IV. The Need for Conversation
Now let me suggest that all these speakers are going to be exploring the phenomenon that St. Paul will touch on in this coming Sunday’s second lesson, Revised Common Lectionary: “Now we see, as in a copper mirror, dimly” (1 Cor. 13:12).
Or consider the photo that appeared last month in The New York Times, of a man all but lost in the brutal smog that had settled stubbornly on Beijing for a stretch of days. This strikes me too as a useful metaphor for the problem we’re all here to think and talk about these next many hours.
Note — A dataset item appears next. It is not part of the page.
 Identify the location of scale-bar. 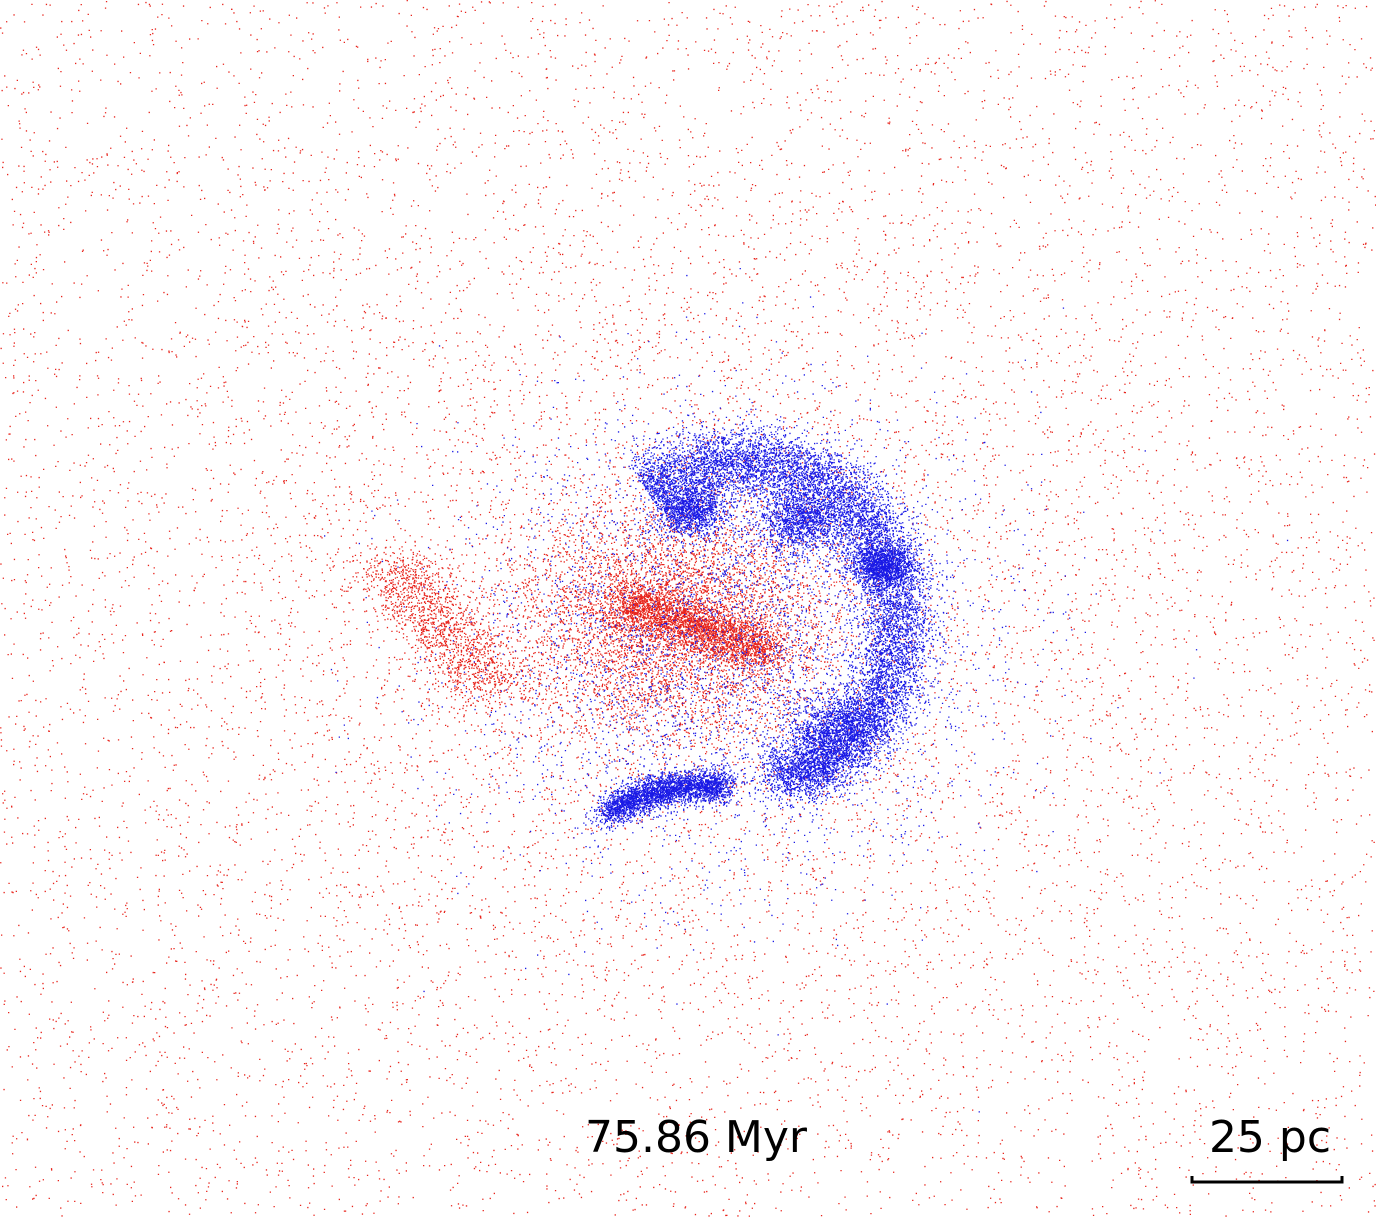
(1267, 1180).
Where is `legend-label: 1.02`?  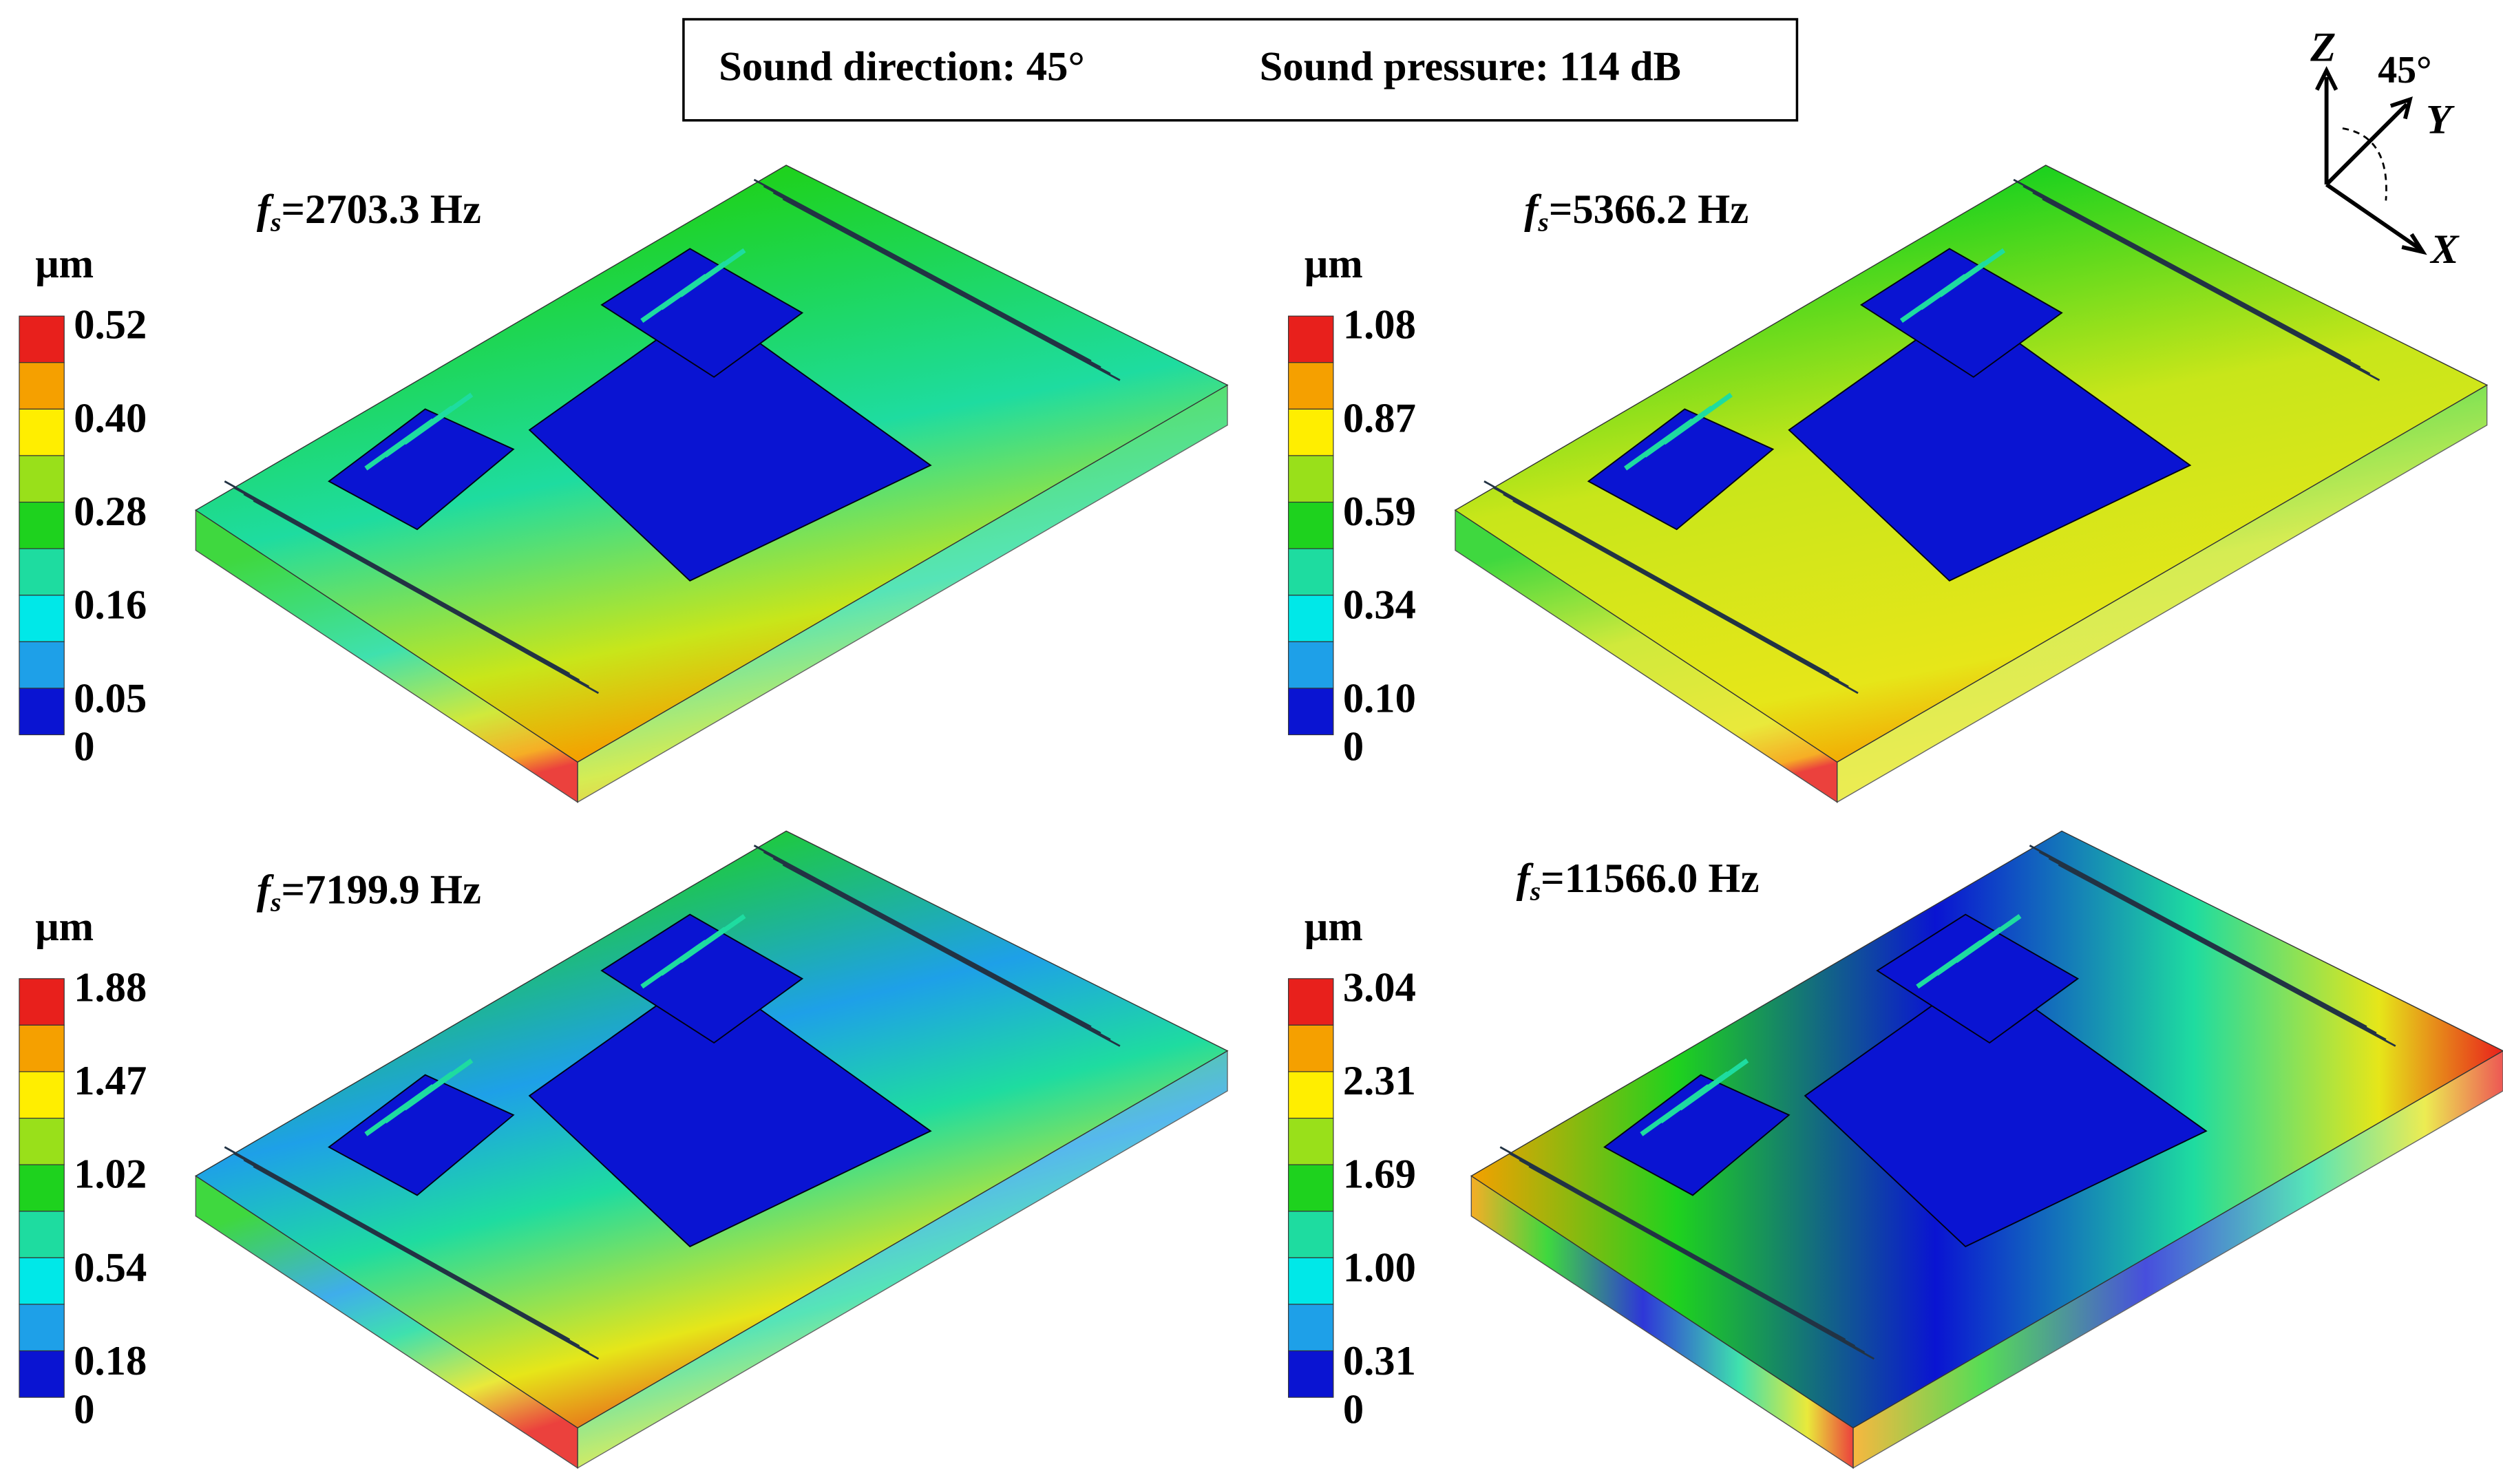
legend-label: 1.02 is located at coordinates (110, 1175).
I underscore the “all” in that last sentence. Yes, the caliber of the people we get to hear from is such that I, for one, would be more than happy to sit here mute tomorrow, merely soaking in the verbal bath of whatever they’ll happen to gush with. Yet such is the problem, so grimy the smog, so tarnished the mirror, that soaking doesn’t do these days. It never has. We need to scrub, each of us, God’s two-edged Word serving as cleanser, and some back-and-forth conversation as the brush. The aim is for each of us to go home with a hard-earned thought or two as a gift for the people the Holy Spirit insists on sending us to. They’re busy scrubbing as well, though often badly. Instead of polishing the mirror, they scratch it. Instead of thinning the haze, they thicken it. For their sake, please plan on asking, talking, poking, prodding, until you’ve grabbed hold of that useful thought—the sudden insight, perhaps—anchored in Christ crucified and nothing less, that you can pass along with confidence. And while you’re at it, let the confidence include the bold thought that what you got here, you got from God. If others find that arrogant and unseemly, so be it.
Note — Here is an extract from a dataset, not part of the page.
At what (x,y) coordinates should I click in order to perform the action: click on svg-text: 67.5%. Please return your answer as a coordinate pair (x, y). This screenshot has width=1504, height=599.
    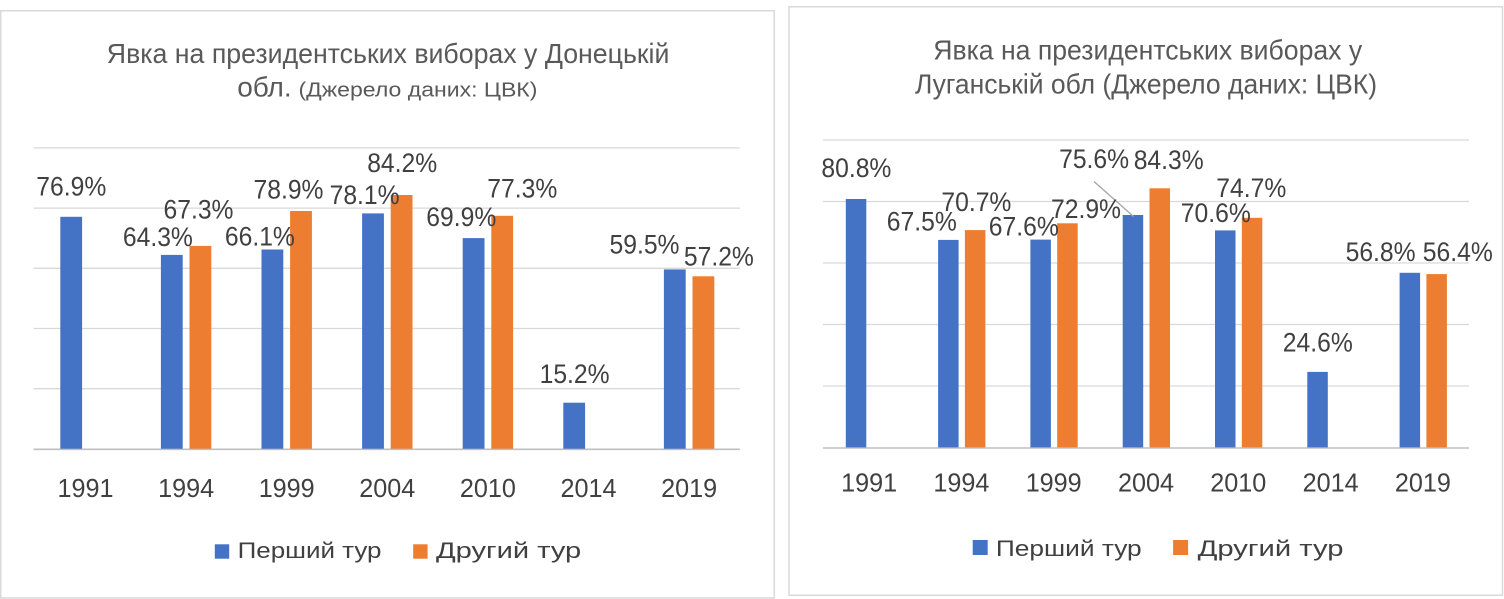
    Looking at the image, I should click on (922, 221).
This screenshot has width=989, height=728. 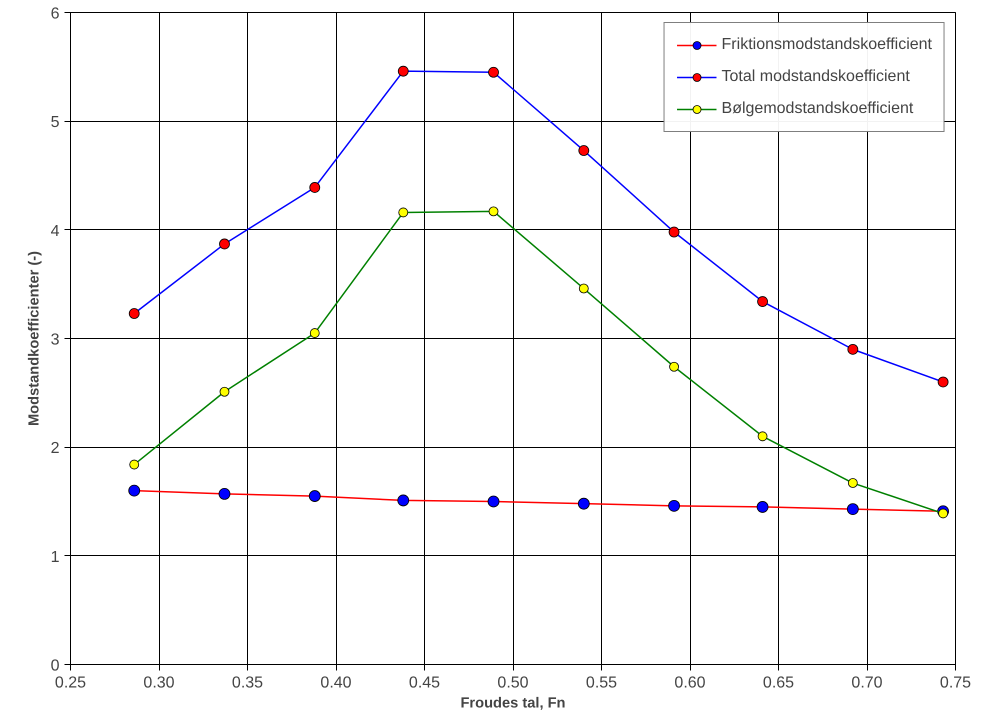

Remember, after all, that St. Paul spent an entire apostolic career impressing others as arrogant and unseemly. That’s what happens when you’re so gripped in the Gospel that you run around insisting on all this infernal two-ness that characterizes our Christian experience; though if Paul himself were here and into English word play, he’d insist, I’m sure, that we call it a supernal two-ness. It’s not, after all, as if he made it up, or got it from the devil; though lots of folks along the way have thought so.
Paul spent a career. Pay attention to the verb here. It’s about to anchor one side of another two-ness that far too few of us baptized types have thought to pay attention to, even those of us in Lutheran dress. Or so I’m going to argue; and in that argument will be the main contribution I hope to make this very evening to the conversation we’ll all be having.